そんな長い旅の中、行きの飛行機の中で、退屈しのぎもあり、付け焼刃でポルトガル語を覚えようと、会話の本をぱらぱらとめくっていました。
「今日は」は「ボンジヤ」、「ありがとうございます」は「オブリガード」。キリスト教の言葉では、「教会」が「イグレージャ」、神が「デウス」など、何となく聞き覚えのある言葉を覚える中で、ひとつ、とても良い言葉が見つかったのです。
「はじめまして」という挨拶の言葉でした。ポルトガル語では「はじめまして」を「ウ〜ント・プラゼール」と言います。「ウ〜ント」は「とても」、「プラゼ〜ル」は「喜び」。「ウ〜ント・プラゼール」、「あなたにお会いできて、私はとても嬉しい、あなたに会えたことが私の喜びです。」と言う意味になるでしょうか。
日本語の「はじめまして」という味気ない挨拶に比べると、ウ〜ント気持ちがこもっている様に思えます。事実、ブラジルでは長老教会に属する多くの兄弟姉妹に出会い、「ウ〜ント・プラゼール」を何度も繰り返し、クリスチャンの交わりの喜びを味わうことができました。
さて紀元30年頃の春、十字架事件から三日後の日曜日の夕方のこと。エルサレムの都が未だ騒然とする中、弟子達の前に現れたイエス様は、出会いの喜びを隠しきれず、「シャローム、平安あれ」と語り、彼らを祝福されたと聖書は語ります。
20:19「その日、すなわち週の初めの日の夕方のことであった。弟子達がいた所では、ユダヤ人を恐れて戸が閉めてあったが、イエスが来られ、彼らの中に立って言われた。『平安があなたがたにあるように。』」
「平安があなた方にあるように」と訳されたシャロームは、現在イスラエルの人々の生活で、「おはよう」「今日は」「お元気ですか」など、日常の挨拶のことばとなっています。聖書の中でも、人々の日常的な挨拶の言葉として多く訳されていました。
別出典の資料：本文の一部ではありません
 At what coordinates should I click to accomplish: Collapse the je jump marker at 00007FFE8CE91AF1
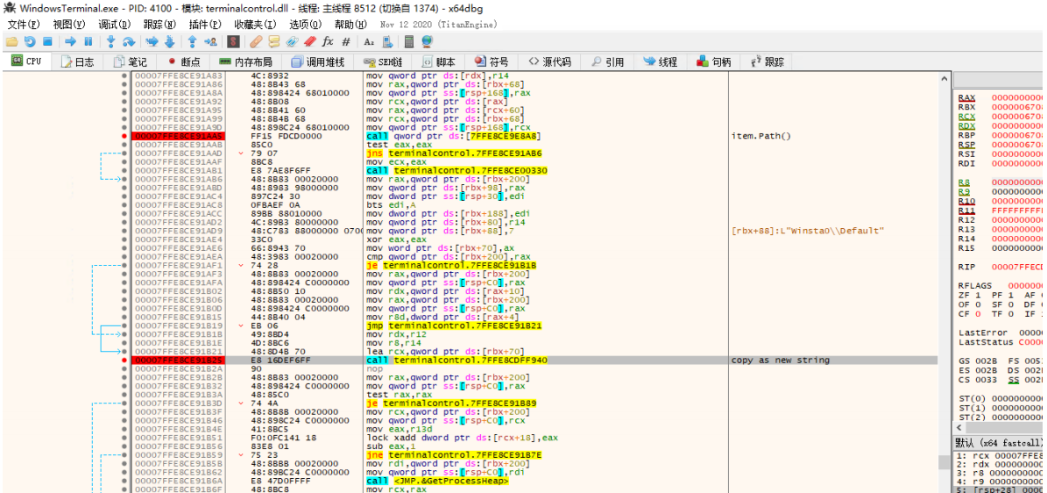pyautogui.click(x=242, y=265)
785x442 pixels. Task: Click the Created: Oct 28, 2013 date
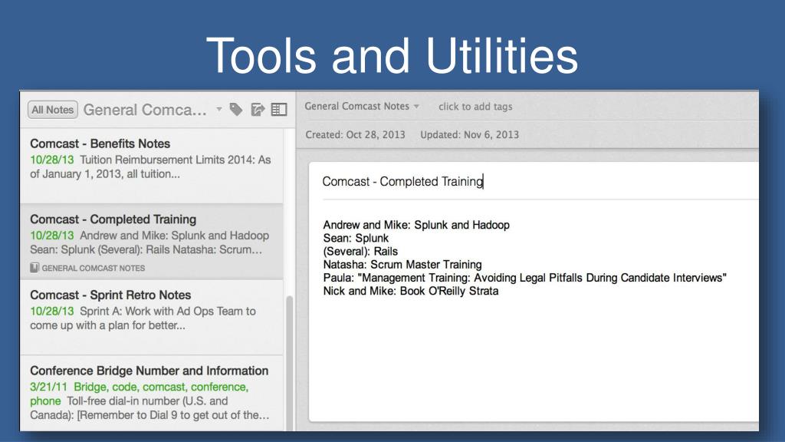355,134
しかし、ここで復活の主イエス・キリストが語られたシャローム、その元々の意味は「平安、平和」ですが、これは神が人間に対してなした宣言と考えられています。つまり、人の救い主となられた神、平安の源である神が権威を持って語られたということ、事実弟子達に平安そのものが与えられた、ということなのです。
一方、この時弟子達はどんな状況、どんな状態にあったのでしょうか。平安とは程遠い状態にあったと思われます。
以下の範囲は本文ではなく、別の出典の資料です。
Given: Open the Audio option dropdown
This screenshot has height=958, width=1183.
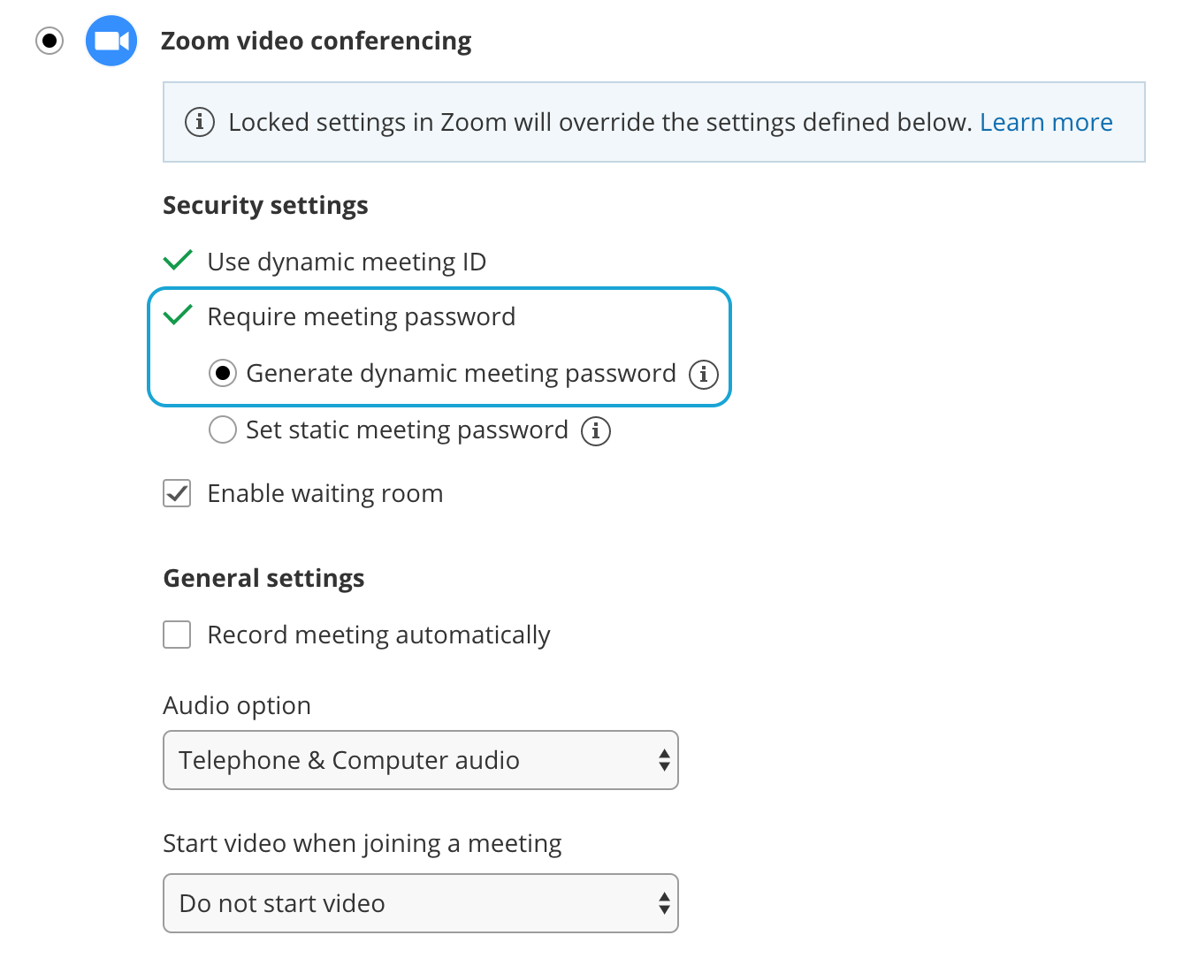Looking at the screenshot, I should 420,760.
19節には「弟子達がいた所では、ユダヤ人を恐れて戸が閉めてあった」とあります。思い返せば三日前、彼らは主イエスを見捨て、十字架の場から逃げ去りました。
「ユダヤの王になってくださる」と期待を抱いていたキリストが、最も悲惨な十字架刑で処刑されるという衝撃。十字架は彼らの希望を打ち砕きました。
また、愛する主を裏切ったという情けなさに悩み、無力な自分を責める思いもあったでしょう。さらに、イエス様と同じ運命が自分たちを襲うかもしれないと、世間を恐れていたとも考えられます。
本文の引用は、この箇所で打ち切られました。